Pinkard Court was a little five-room school, formerly for black children, that Roanoke County designated for special education classes by the time Melody went to school there in 1969.

That same year Wade started teaching young people from 10 to 21 who had been classified as trainable mentally retarded. Later she taught full time at Hardy Road in Vinton. The family lived in the Oak Grove area from 1966-76.

The book has other ties to Salem. Several of Salem resident Robbie Wheeler’s favorite prayers from his little book, “Robbie’s Reach Out,” are reprinted by permission in Melody’s Gifts. Wheeler’s mother, Nancy, inspired and encouraged Wade in those early years of figuring out how to improve Melody’s life.

“Robbie is much higher functioning than Melody,” Wade said. “He is intellectually challenged and spiritually gifted. He was always telling me he wanted to be a minister.”
Wade and her husband had no idea anything would be wrong with their second baby before that night Melody was born at a Greensboro, N.C., hospital where the anxious mother whose water had been broken in the afternoon had waited hours for the doctor to arrive.

“My baby never cried and couldn’t suck,” she said.
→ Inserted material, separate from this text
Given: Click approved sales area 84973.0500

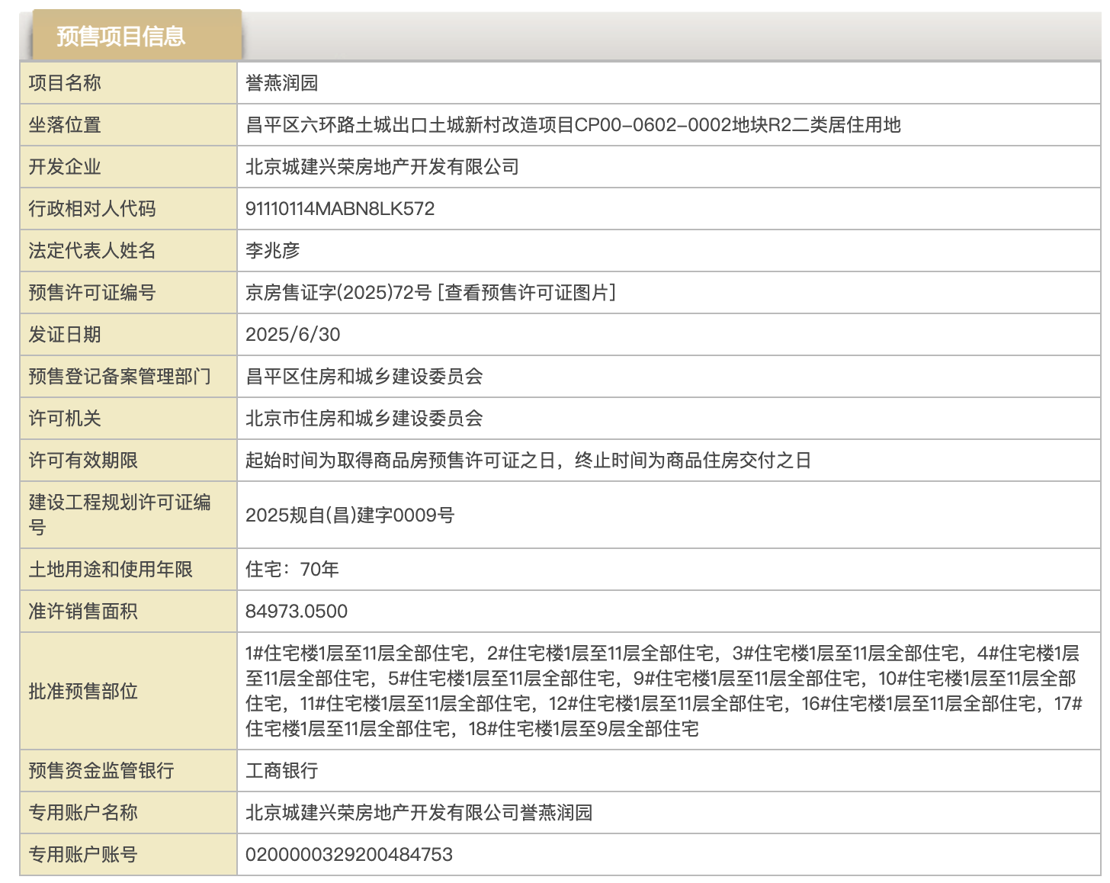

When her parents took her home, the baby still couldn’t nurse so her mother figured out a way to get her daughter to take food.

“I stuck my finger in the honey jar, and woke up her mouth,” Wade said. “I set the clock every three hours so she could nurse.”
That was the initial time Wade figured out a way to overcome a challenge for her child.
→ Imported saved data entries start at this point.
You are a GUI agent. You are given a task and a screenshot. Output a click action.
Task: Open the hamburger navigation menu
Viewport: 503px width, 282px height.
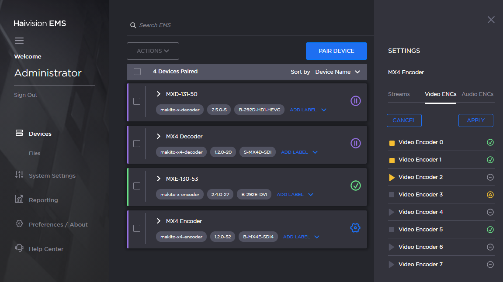[19, 40]
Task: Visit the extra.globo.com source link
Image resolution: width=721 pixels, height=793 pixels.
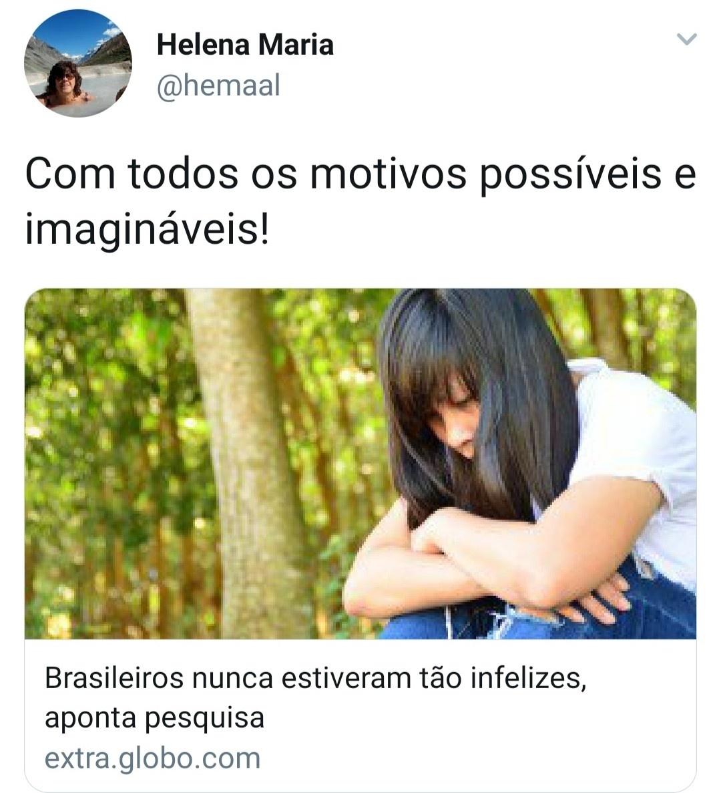Action: tap(153, 759)
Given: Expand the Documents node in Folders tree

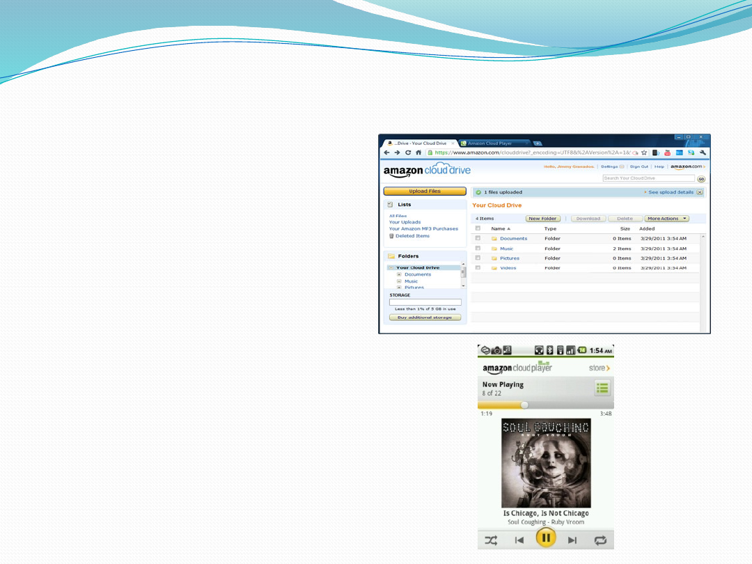Looking at the screenshot, I should pyautogui.click(x=399, y=274).
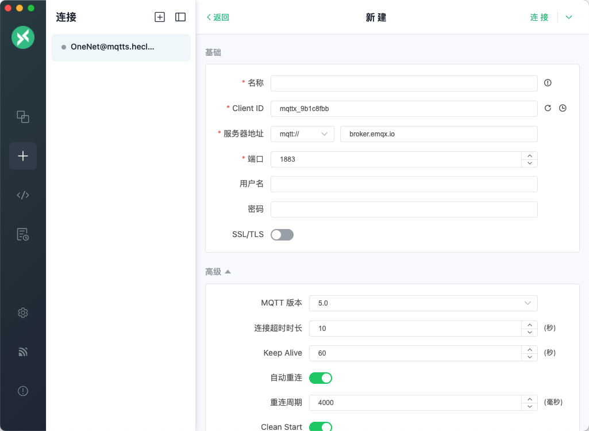Click the New Connection plus sidebar icon
Image resolution: width=589 pixels, height=431 pixels.
[23, 156]
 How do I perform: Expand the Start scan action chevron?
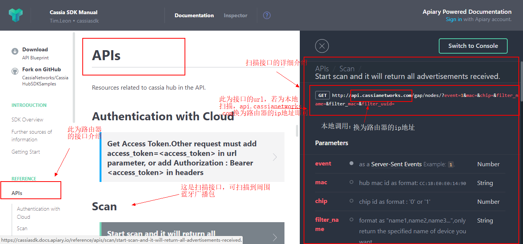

There have been hundreds and hundreds more. “The Lord has blessed me with the ability to come up with different ways to help children regardless of the extent of their disability.”
When the family lived in Pennsylvania, at the Institutes of Human Potential the Wades learned the Doman-Delacato “patterning” program. Every day they patterned Melody, moving her arms and legs to teach them to respond even though their daughter’s brain couldn’t tell her limbs to move.

“They told us if we did everything they told us to do, she’d be normal. We didn’t even have Christmas stockings before we patterned Melody,” her mother remembered. “I was so excited because she was making progress. Her hands were in a fist. Her legs and feet didn’t grow, so I used salt glow therapy. I applied salt paste every morning and scrubbed her legs and feet until they were scarlet, and rinsed with temperature-extreme water. I did her hands, as well.”
Today at age 47, Melody walks, talks, dances and “can click her fingers,” her proud mother says.
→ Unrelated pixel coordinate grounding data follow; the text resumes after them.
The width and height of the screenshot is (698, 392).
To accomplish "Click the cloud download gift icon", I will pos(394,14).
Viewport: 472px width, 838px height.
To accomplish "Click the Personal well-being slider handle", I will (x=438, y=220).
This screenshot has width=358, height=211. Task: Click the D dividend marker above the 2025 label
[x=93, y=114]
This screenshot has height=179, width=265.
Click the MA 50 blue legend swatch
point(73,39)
Melody splits her time living with her parents at home and 25 miles away in Pembroke with host home provider Jennifer Lester, whom her mother calls, “Our guardian angel and an answer to our prayers.”
Melody knows about her mother’s book and has been a part of the years of writing, when Wade wrote yellow notepad after notepad in longhand.

She signs her name in the books “hand over hand,” something her mother taught her to do. And people who purchase Melody’s Gifts right now get one of the handmade bead “book bracelets” Melody and her mother create.

Melody strings the colorful plastic beads on white pipe cleaners, which her mother twists into a circle. “In her first six hours of work, we made 30 bracelets, and I could feel her productive, positive attitude,” Wade said. “So far, she’s made 100 bracelets.” Wade said if she can find some maroon and orange beads and they aren’t baking “book bracelets,” they may try to make Hokie-colored bracelets to sell to raise money for Camp Virginia Jaycee.

Wade is a former camp director there. Their son, Mike, was a camp counselor. Youngest daughter Wendy loved visiting there, too, when Melody was a camper. Jack Wade, a retired Boy Scout executive who moved his family all over the country with his job, designed the camp logo. It’s a hand over a hand.

Wade has plans and hopes for her 236-page book. “When people finish reading Melody’s Gifts, they’ll never take anything for granted again. That’s how this book is going to impact so many lives.”